The MegaPointes and Spiiders were scattered all over the rig – on the main grid, in the side pods and along the impressive back wall, which featured scenic mesh banners and had the whole surface area outlined in square and rectangular shapes utilising LED strips, a look revealed during some of the more architectural moments.
Twenty-four of the MegaPointes and twelve of the Spiiders were working in conjunction with a BlackTrax remote follow system, highlighting the guitarists and bass player.
Apart from the video, there was another reason for Giovanni wanting the brightness of Robe fixtures … due to noise restrictions at San Siro, the first hour of the show was played in daylight.
Again, he needed punchy fixtures to deal with an essentially ‘white light show’ for that first hour as well as the trim heights of around 24 metres.
This element was coordinated with Vasco himself. When the setlist was decided on, the first of three sections was filled with some of his big rock-out power anthems which were ideally suited for lighting that works best in daylight.
“Using all these Robe fixtures helped achieve the powerful, clear, coherent feel I wanted to set the scene at the top of the show. When I ventured into a few colours during a couple of the slower numbers, even contending with daylight their visibility was amazing!”
On the third number he required storing reds and blues to underline the narrative of ‘Good & Bad’, and the Spiiders and MegaPointes delivered this dramatically and effectively on cue.
Giovanni further commented that the Spiiders were excellent for illuminating the audience across throw distances of 140 / 150 metres, and he used the Macro effects and the individual ring control.
As they had gained around 2 metres downstage for this stage and set layout, the finely tuned focusing of the LEDBeam 150s along the front and on the runways became increasingly significant as they were the only real physical front light apart from six 4Kw front follow spots.
They gave excellent coverage of the band, maximising the zoom in the short throw distance, and they also augmented overhead key lighting.
The set list offered a dynamic mix of Vasco classics, new material and some of his more controversial renditions – with 30 albums to his name – he wasn’t short of content!
In addition to this high concentration of Robe fixtures on the rig, Giovanni had around 350 other lights, all supplied by rental company BOTW. Lighting crew chief was Fabrizio Moggio, with whom he’s worked on previous Vasco shows and a diversity of other projects.
Giovanni had a big input into the playback video content, and what appeared when onscreen during the show – so he could match this perfectly with lighting cues – and ensure the two medias worked slickly together throughout to reinforce the sheer power and magic of Vasco’s performance…
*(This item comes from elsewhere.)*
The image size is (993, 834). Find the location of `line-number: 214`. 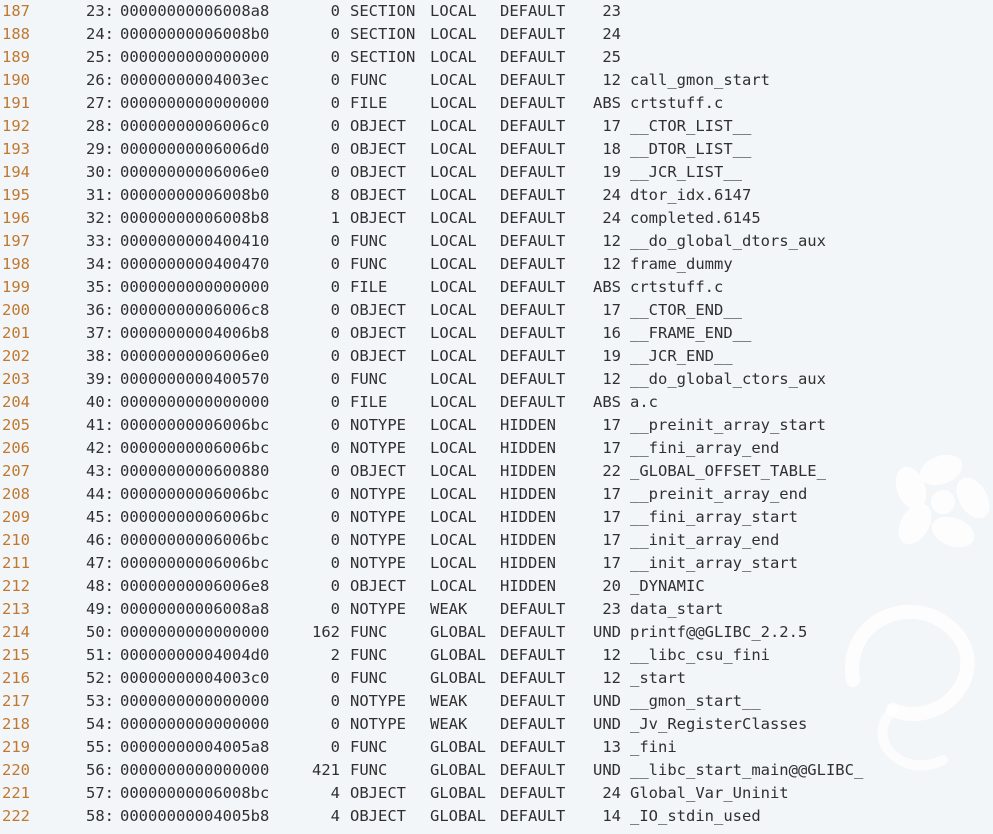

line-number: 214 is located at coordinates (16, 632).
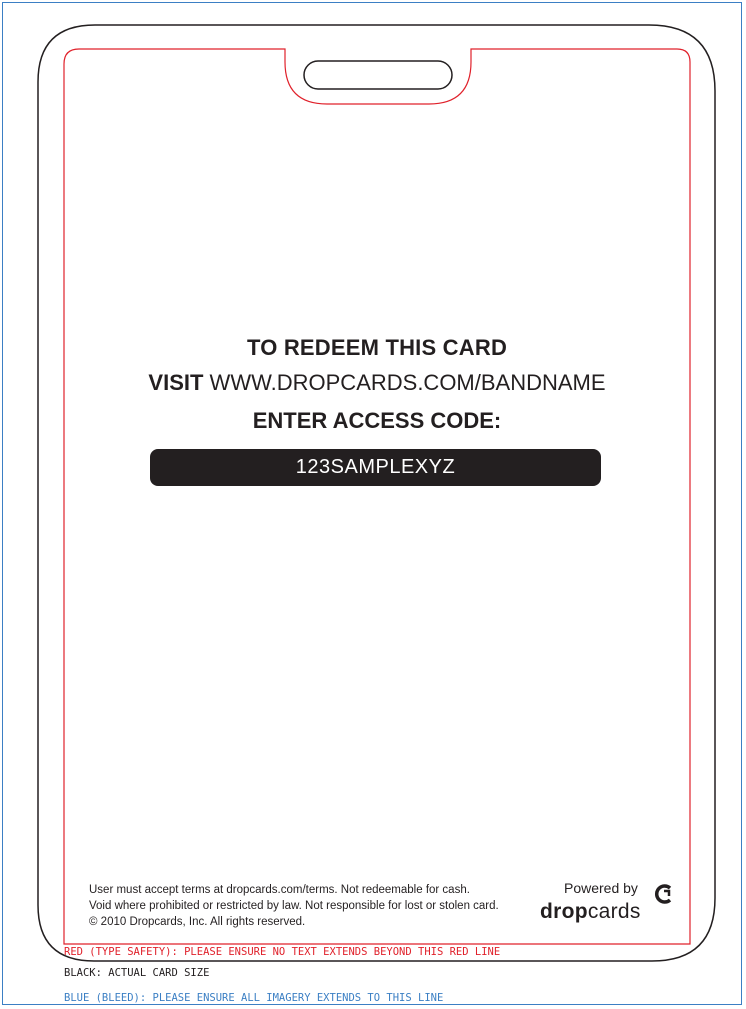  Describe the element at coordinates (378, 75) in the screenshot. I see `lanyard-slot` at that location.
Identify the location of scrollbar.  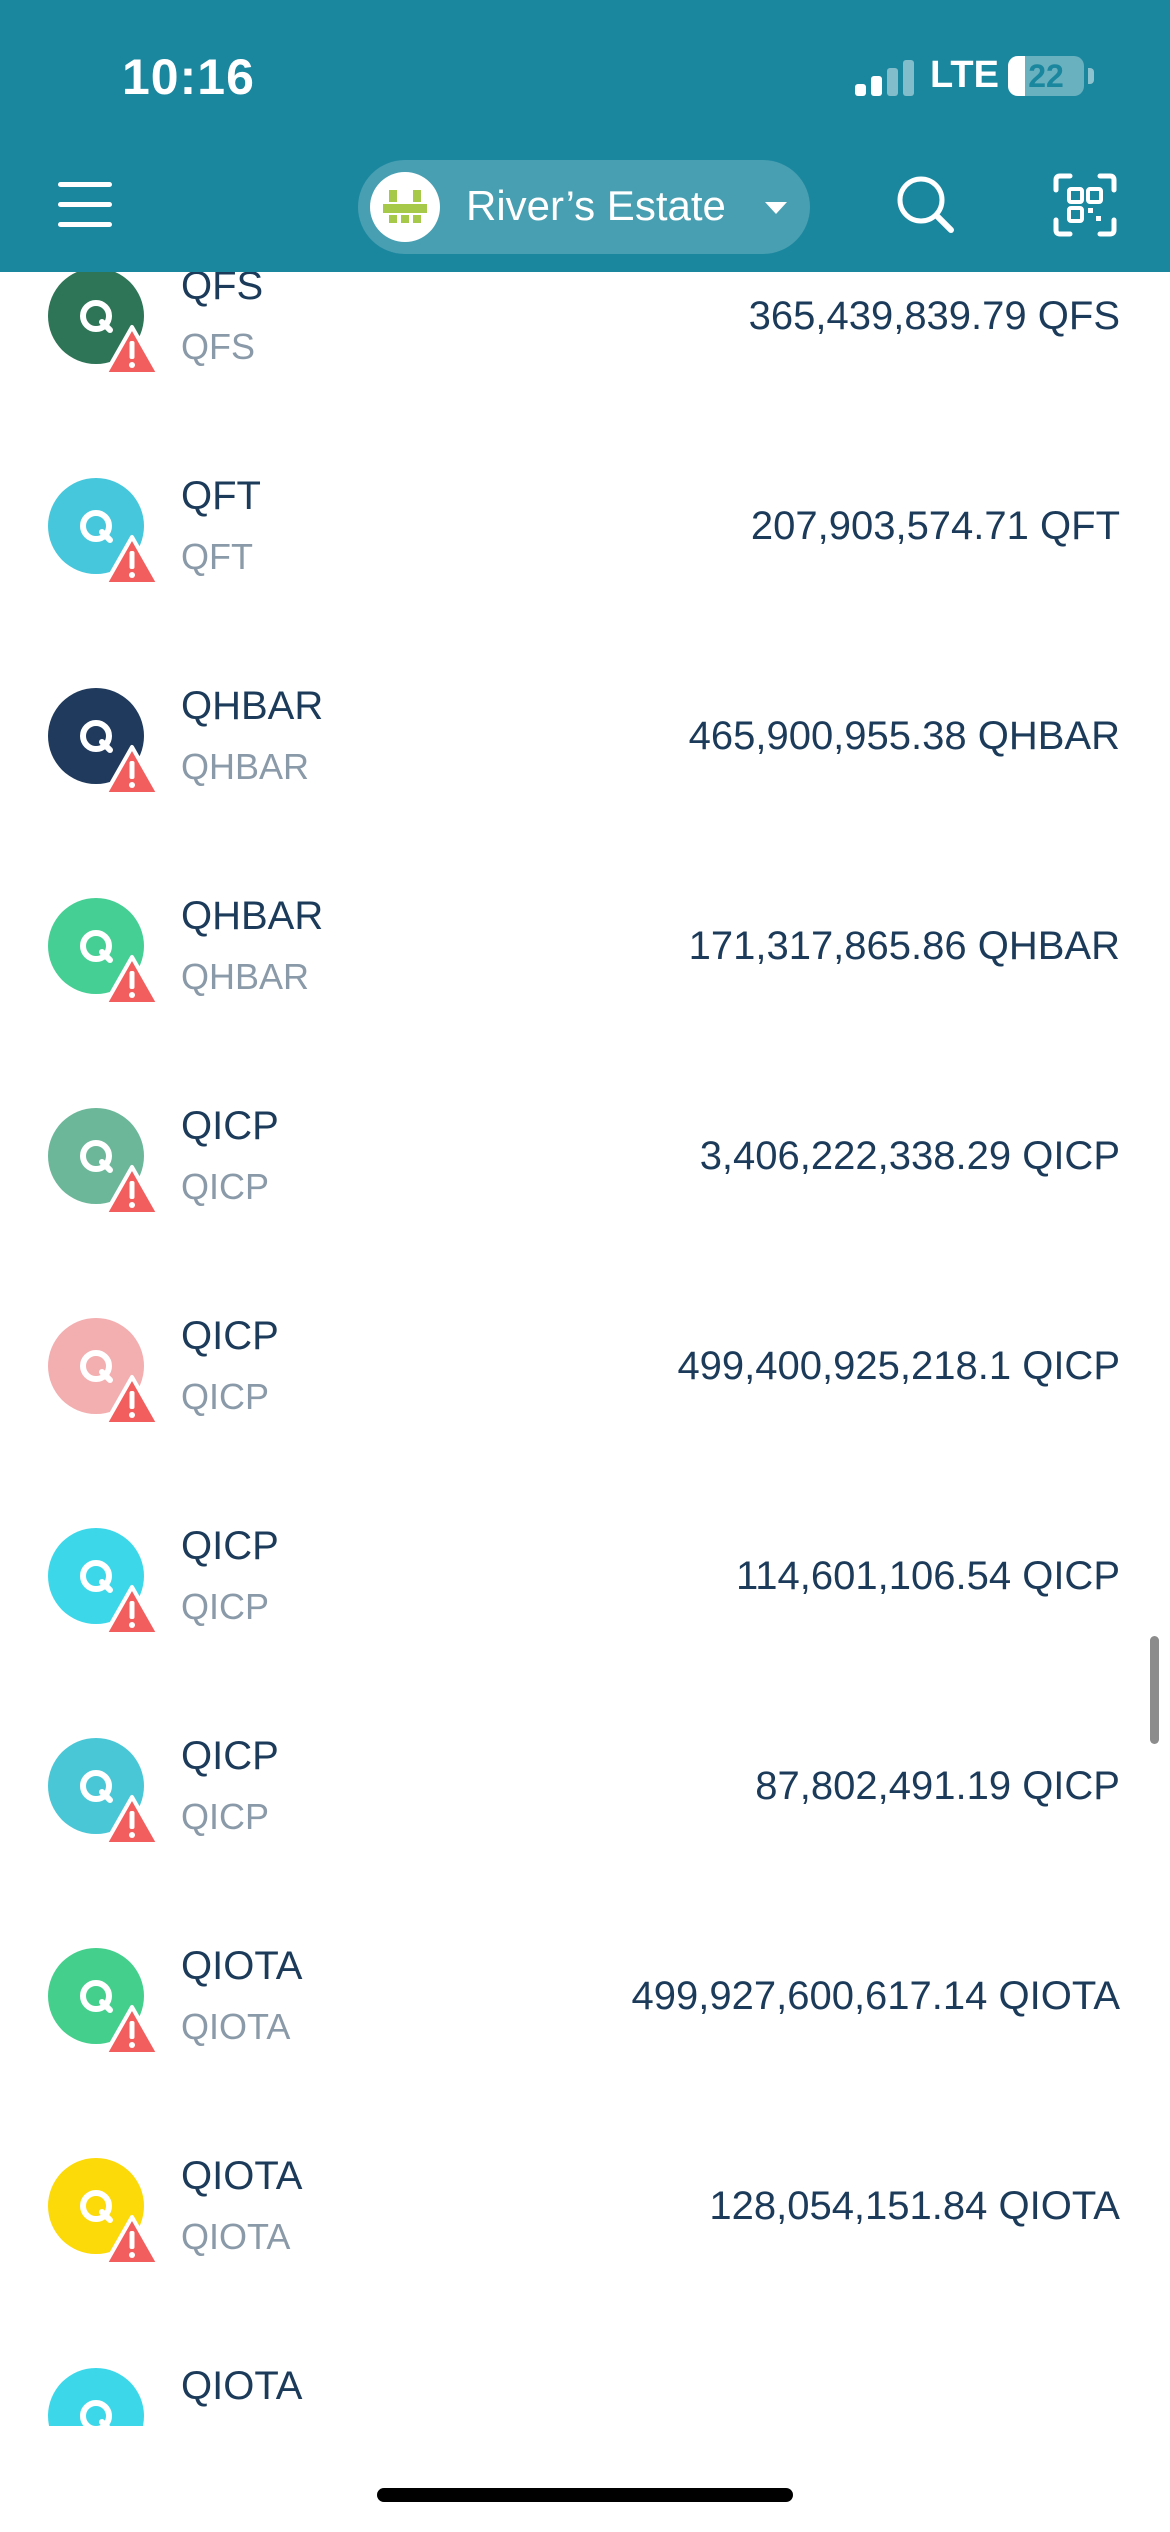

ER Productions supplied lasers to Giovanni’s spec, including LazerBlades and BB3s, all controlled by Giovanni’s grandMA2 full size console, plus five 15W units run separately by Harry Boyde using one of ER’s Pangolin Beyond systems.
This year they canned the confetti, CO2 blasts and flame jets and instead opted for two breath-takingly effective pyro moments. The first was at the end of “Rewind” when a 125 metre wide gerb fountain ignited along the back wall of the stadium ... and then a jaw-dropping firework finale during the last number ‘Albachiara’ - one of his most famous songs - brought the show to a highly adrenalized and epic close.
Vasco’s core creative team also included FOH sound engineer Andrea Coresellini, who together with Giovanni and Marco Piva has worked with the artist for over 10 years. They share an incredible imaginative synergy that helps Vasco’s legendary live performances continue to stun and amaze existing and new fans year on year.